Another expert seems to hold a similar view – that African leaders ought to become more responsive to the needs of their citizens. However, he is unsure whether the Kenyan protests specifically brought the continent any closer to a revolutionary moment similar to the Arab Spring.
Moses Tesi, a professor of political science in the Department of Political Science at Middle Tennessee State University, said the situation in such countries was dire enough.
“Democratic governance is on the decline while unemployment, the cost of living, and inflation have skyrocketed. When you add to that government efforts to deprive ordinary citizens of their meagre earnings by taxing basic necessities, you find an explosion such as we saw in Kenya,” he said.

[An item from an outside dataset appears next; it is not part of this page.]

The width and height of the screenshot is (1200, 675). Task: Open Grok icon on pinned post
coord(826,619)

But Professor Nic Cheeseman, a political scientist and professor of democracy at the University of Birmingham, whose work focuses on politics in Africa, does not believe recent events can be compared to the Arab Spring.
This is because “countries such as Kenya moved away from authoritarian rule in the early 1990s and have competitive elections, so they are at very different stages of their political development”. Even if the protests forced Kenya’s William Ruto to reject the finance bill and sack his cabinet, whether this will translate into meaningful change “remains to be seen,” he said.
“Profound and sustainable change would require changes to the country’s institutional framework to empower anti-corruption bodies while enabling key legislation to be enforced, and this has not happened yet,” he said.
Tesi warned that other countries on the continent, including South Africa (which now has 8.4 million unemployed people) could be possible sites of future unrest as the conditions were favourable. All that was needed was the right moment.
“Because conditions already exist favouring economic, political, and social change, it takes only a spark to plunge a country into chaos,” he said.
“History teaches that governments that are transparent, responsive to citizens’ demands, inclusive and participatory, tend to be more effective and tend to bring about change more gradually and peacefully than governments that are not. For governments that are not transparent, responsive, or participatory, the only way those excluded feel they can be involved is by instigating radical revolutionary change.”